Vielleicht waren die Bürde und der damit verbundene Erwartungsdruck zu hoch. Die Fortsetzung leidet jedenfalls massiv an Sequelitis.

Wenn im Vorspann das Marvel-Logo in gefühlt 1.000 verschiedenen wechselnden Animationsstilen über die Leinwand blättert, nimmt das im Grunde die folgenden zwei Stunden und zwanzig Minuten (!) vorweg. Das Motto des Films könnte „too much of everything“ lauten: Wir werden nicht nur mit ständig neuen Stilen bombardiert, sondern auch mit eingeblendeten Schriften und Comics, Hintergrundinformationen, Querverweisen und Easter Eggs auf allen Ebenen. Statt fünf Spider-Men werden hier rund 500 auf die Leinwand geworfen, jede/r Einzelne liebevoll im passenden Stil animiert, viele prominent synchronisiert und einige mit Namen und passendem Marvel-Heft präsentiert. Viel mehr Fanservice ist eigentlich nicht mehr denkbar.

Doch auf jeden glücklichen Fan kommt hier mit Sicherheit auch mindestens ein geplätteter Kinobesucher: Die Konsequenz des Zuviel ist hier eine massive Erschöpfung und Ermüdung – und das nicht erst im letzten Drittel des Films, wie bei vielen anderen Blockbustern, sondern im Prinzip von Anfang an. Der Film legt allein visuell ein solches Tempo vor, das man als Zuschauer in Rekordzeit abgehängt wird. Und es gibt nicht einmal einen Handlungsfaden, an dem man sich festhalten könnte.

Im Gegensatz zum ersten Film, der noch eine halbwegs klare Storyline verfolgte, ist ACROSS THE SPIDER-VERSE, wie sein Titel schon suggeriert, so mit den Möglichkeiten seiner Spider-Man-Universen beschäftigt und so in die eigene Kreativität verliebt, das der Film zeitweise komplett seine eigene Storymission und den neuen Bösewicht vergisst.
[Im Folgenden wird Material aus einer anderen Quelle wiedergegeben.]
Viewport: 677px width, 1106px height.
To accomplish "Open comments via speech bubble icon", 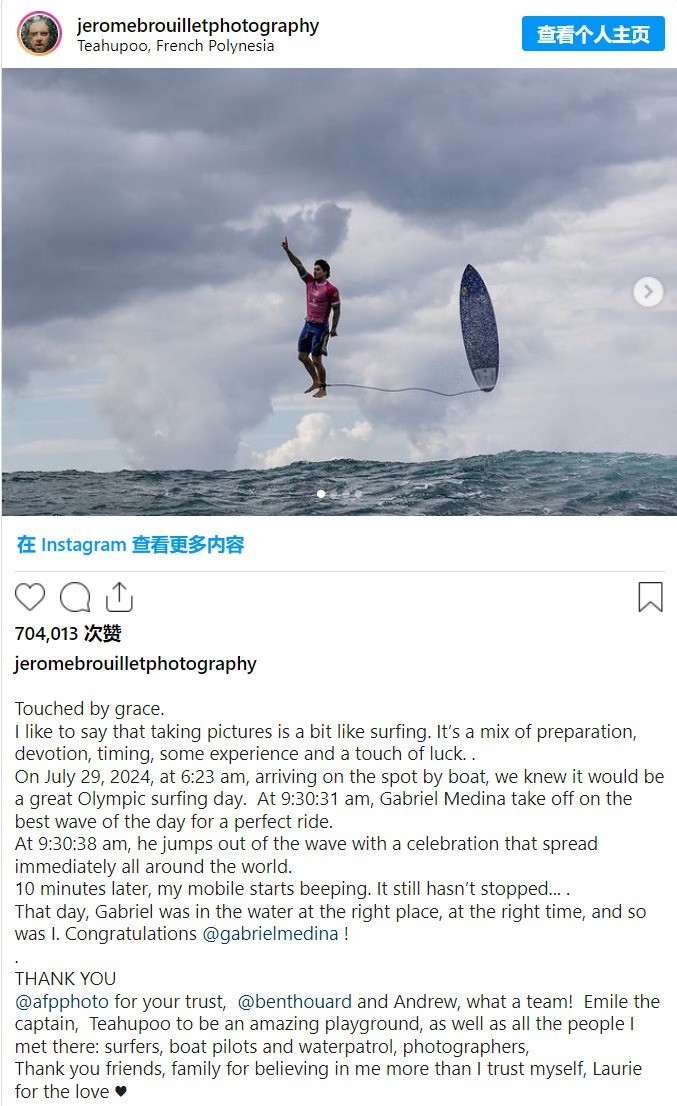I will [x=75, y=597].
Erst kurz vor Schluss kommt der Plot wieder auf Schiene, nur um uns dann ein überraschendes „To be continued“ einzublenden. Nach der massiven, spürbaren Überlänge des Films wirkt das wie ein schlechter Witz. Allein dieser Film wäre als Zweiteiler schon genießbarer gewesen!

Das alles ist vor allem deshalb so schade, weil SPIDER-MAN: ACROSS THE SPIDER-VERSE visuell wahrscheinlich der beeindruckendste (Animations-)Film ist, der je auf einer Leinwand zu sehen war. Man würde sich nahezu jedes Bild am liebsten einrahmen und im IMAX-Format aufhängen, man könnte permanent auf Pause drücken und sich Szenen nochmal in aller Ruhe ansehen, man möchte in den Farben, Bildausschnitten und Animationen schwelgen – der Film ist bewegte Kunst, ein wahres Fest fürs Auge, ein visuelles, animiertes Meisterwerk.

2024 folgt die Fortsetzung BEYOND THE SPIDERVERSE. Hoffen wir, dass dieser Film dann auch wirklich über seine Oberfläche und seine Selbstreferenzialität hinausgeht.